--- What to work on ---
Substitute "remove direct formatting" for "clear direct formatting" in the rows that begin at the line containing "The height and width of the screenshot is (720, 1280)." and end after the line containing "I want to click on copy". Reproduce only those lines and leave everything else unchanged.

==== Input

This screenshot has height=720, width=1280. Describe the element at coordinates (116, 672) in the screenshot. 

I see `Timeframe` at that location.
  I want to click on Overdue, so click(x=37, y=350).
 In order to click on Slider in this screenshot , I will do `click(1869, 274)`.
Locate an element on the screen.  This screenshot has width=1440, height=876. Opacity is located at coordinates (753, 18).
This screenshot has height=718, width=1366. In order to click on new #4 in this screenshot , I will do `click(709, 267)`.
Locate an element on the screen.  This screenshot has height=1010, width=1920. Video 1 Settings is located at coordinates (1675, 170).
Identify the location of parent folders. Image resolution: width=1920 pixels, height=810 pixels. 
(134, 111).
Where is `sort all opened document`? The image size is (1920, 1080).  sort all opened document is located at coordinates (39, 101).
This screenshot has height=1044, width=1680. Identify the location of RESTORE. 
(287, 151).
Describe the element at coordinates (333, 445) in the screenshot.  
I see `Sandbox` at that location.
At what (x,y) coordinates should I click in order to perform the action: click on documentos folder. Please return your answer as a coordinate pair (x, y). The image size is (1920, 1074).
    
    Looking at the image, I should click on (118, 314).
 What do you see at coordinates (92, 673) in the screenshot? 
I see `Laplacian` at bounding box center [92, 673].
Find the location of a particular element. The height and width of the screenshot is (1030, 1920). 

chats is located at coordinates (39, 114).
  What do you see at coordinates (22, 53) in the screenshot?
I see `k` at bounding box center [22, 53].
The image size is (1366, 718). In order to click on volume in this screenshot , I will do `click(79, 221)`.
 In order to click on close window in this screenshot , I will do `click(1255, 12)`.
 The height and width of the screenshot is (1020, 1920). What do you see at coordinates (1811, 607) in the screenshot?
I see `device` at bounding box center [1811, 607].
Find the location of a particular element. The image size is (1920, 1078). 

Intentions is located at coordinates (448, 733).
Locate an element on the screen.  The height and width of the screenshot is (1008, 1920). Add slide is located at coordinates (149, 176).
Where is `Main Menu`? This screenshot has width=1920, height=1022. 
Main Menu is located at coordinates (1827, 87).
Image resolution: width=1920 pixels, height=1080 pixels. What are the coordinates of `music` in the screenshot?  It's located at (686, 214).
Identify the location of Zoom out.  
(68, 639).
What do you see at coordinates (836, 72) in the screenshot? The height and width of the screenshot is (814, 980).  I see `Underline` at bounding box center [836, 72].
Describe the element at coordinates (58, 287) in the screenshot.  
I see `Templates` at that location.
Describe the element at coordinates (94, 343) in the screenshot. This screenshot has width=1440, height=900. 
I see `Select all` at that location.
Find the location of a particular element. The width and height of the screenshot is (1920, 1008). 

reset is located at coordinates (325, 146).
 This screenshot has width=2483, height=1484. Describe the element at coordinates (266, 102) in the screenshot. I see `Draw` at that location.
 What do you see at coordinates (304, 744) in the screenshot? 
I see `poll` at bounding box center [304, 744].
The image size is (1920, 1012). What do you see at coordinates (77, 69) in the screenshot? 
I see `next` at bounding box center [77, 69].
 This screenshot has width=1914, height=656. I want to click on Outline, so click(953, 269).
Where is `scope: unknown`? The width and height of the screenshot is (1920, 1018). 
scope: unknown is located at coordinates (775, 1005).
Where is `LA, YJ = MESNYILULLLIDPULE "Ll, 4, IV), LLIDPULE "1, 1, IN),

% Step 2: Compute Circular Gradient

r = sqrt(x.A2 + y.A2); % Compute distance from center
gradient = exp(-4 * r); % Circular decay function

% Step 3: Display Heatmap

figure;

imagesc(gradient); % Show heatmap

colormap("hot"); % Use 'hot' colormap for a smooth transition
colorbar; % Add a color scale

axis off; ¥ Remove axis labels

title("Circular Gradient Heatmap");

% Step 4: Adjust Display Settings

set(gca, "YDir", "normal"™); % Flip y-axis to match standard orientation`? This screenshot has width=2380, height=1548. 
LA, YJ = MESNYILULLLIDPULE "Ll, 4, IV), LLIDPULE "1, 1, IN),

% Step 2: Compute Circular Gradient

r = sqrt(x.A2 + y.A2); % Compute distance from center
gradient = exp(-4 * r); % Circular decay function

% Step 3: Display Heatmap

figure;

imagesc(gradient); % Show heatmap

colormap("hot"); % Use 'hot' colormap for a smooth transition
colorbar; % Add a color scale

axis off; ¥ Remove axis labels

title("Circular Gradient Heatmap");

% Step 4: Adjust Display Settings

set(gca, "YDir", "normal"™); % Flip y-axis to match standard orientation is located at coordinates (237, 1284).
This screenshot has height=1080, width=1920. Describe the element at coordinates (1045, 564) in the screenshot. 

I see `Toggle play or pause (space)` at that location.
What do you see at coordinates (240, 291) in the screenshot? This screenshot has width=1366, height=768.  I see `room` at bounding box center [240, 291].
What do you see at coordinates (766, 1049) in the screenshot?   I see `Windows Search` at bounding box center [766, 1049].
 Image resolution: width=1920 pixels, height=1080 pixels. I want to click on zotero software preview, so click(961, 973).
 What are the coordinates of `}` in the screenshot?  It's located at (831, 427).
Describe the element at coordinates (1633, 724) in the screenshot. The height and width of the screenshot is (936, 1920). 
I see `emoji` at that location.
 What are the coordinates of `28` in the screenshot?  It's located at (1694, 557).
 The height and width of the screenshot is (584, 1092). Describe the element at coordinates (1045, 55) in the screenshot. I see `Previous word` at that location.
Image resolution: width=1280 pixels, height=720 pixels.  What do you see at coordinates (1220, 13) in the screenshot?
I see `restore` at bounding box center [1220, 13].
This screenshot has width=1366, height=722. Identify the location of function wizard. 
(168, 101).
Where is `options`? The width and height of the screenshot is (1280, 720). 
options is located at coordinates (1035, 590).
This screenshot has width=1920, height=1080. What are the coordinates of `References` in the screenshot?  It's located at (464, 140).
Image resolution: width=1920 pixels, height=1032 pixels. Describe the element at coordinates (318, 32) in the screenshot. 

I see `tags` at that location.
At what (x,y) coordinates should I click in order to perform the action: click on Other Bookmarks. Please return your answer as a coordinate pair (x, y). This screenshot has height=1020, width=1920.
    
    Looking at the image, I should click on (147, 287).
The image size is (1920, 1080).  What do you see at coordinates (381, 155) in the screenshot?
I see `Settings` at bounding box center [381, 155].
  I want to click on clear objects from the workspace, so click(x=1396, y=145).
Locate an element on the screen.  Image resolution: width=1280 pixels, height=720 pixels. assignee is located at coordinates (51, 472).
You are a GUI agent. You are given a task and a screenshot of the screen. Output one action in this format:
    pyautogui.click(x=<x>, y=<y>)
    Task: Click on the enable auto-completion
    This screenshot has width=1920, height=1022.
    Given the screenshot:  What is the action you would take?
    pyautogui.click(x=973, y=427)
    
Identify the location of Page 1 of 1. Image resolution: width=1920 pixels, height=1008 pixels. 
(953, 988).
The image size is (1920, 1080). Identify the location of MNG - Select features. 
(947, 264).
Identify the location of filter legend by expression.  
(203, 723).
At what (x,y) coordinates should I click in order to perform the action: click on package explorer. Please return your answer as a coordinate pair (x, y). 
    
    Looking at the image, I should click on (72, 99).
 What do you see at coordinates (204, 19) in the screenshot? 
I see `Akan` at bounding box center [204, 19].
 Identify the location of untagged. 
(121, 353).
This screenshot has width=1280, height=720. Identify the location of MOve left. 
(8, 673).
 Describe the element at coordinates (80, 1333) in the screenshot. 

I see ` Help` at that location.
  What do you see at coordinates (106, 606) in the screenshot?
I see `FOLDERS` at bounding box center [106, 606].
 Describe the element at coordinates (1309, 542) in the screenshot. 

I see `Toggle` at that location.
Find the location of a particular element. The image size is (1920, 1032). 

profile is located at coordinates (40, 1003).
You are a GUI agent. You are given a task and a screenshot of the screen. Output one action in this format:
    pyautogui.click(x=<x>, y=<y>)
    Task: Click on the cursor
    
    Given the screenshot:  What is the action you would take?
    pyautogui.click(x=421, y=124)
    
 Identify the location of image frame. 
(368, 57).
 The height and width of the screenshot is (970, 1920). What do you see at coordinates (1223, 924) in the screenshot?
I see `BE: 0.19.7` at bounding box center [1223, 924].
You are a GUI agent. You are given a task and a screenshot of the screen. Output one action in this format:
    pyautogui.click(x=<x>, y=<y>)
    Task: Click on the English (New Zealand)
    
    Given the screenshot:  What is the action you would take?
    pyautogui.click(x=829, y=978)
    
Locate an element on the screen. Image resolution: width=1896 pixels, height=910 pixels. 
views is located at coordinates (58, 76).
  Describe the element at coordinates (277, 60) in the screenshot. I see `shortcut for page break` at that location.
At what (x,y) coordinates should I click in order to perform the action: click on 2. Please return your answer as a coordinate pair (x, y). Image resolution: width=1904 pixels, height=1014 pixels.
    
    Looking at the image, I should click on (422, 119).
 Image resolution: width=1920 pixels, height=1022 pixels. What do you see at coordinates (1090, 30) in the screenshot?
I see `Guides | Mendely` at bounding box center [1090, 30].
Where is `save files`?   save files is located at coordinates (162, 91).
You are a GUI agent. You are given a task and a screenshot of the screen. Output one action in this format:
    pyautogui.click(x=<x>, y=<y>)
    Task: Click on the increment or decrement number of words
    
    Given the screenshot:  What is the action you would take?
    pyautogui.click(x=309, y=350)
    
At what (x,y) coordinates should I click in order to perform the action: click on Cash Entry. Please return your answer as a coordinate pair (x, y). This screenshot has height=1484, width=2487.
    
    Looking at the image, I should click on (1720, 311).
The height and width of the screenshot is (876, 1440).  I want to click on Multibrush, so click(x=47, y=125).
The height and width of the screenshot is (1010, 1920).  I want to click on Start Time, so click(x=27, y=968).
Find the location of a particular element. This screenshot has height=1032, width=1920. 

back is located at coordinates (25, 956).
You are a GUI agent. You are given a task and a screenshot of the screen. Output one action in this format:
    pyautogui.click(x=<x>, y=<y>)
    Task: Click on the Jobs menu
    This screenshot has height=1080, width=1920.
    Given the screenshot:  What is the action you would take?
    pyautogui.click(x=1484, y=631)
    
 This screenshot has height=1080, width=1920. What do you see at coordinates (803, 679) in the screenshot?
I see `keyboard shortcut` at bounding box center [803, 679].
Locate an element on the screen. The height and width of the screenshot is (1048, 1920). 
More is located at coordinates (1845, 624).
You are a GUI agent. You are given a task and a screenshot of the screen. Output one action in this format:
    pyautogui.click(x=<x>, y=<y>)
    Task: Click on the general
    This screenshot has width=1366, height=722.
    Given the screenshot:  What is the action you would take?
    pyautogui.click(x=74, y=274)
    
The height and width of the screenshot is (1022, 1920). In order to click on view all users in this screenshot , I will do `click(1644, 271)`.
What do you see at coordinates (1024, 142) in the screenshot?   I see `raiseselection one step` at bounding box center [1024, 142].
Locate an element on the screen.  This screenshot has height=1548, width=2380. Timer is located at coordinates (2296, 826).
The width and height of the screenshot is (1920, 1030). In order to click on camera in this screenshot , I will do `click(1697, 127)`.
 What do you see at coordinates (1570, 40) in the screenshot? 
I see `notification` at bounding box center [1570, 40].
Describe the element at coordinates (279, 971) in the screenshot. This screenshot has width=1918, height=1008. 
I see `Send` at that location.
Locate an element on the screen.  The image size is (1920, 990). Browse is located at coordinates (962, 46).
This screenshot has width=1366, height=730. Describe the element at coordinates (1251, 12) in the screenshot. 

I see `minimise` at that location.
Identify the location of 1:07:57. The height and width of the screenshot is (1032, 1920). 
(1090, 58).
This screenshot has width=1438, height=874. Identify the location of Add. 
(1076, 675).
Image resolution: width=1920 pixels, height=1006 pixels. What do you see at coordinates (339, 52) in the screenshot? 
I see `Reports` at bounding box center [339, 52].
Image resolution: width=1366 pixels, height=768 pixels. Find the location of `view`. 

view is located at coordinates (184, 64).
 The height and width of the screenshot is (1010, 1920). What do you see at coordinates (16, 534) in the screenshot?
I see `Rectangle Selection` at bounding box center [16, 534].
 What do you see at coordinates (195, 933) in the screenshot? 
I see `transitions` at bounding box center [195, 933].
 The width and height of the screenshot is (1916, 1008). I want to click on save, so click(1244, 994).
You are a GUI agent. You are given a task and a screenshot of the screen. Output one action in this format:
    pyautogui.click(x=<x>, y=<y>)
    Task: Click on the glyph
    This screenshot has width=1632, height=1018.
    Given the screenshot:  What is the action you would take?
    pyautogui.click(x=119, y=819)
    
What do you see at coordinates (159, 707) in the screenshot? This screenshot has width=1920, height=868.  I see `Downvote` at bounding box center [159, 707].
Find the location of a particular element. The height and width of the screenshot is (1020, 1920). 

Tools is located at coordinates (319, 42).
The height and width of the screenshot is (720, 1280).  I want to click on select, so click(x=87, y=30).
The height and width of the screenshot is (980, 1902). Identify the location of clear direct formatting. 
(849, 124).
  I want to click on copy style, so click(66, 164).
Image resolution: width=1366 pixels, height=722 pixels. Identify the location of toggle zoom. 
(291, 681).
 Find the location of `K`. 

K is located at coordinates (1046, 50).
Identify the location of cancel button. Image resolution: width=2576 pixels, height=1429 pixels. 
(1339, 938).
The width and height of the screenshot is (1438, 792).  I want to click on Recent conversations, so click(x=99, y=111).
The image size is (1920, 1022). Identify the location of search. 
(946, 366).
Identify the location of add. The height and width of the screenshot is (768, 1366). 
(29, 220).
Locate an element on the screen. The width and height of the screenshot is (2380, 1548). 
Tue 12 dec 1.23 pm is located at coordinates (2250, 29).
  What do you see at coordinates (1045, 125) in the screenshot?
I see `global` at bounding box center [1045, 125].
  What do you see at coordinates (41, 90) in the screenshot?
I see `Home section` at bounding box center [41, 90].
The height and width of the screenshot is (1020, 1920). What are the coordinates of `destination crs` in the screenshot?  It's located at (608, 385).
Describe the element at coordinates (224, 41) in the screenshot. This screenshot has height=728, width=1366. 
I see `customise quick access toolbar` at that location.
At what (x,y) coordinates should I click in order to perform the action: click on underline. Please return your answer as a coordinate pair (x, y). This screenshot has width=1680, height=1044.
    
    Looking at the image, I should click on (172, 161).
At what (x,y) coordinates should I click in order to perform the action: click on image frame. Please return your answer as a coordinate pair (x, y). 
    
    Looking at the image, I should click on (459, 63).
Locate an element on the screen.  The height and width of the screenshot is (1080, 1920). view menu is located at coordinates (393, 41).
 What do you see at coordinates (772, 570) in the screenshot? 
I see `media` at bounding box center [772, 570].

========

--- Complete output ---
The height and width of the screenshot is (720, 1280).  I want to click on select, so click(x=87, y=30).
The height and width of the screenshot is (980, 1902). Identify the location of remove direct formatting. 
(849, 124).
  I want to click on copy style, so click(66, 164).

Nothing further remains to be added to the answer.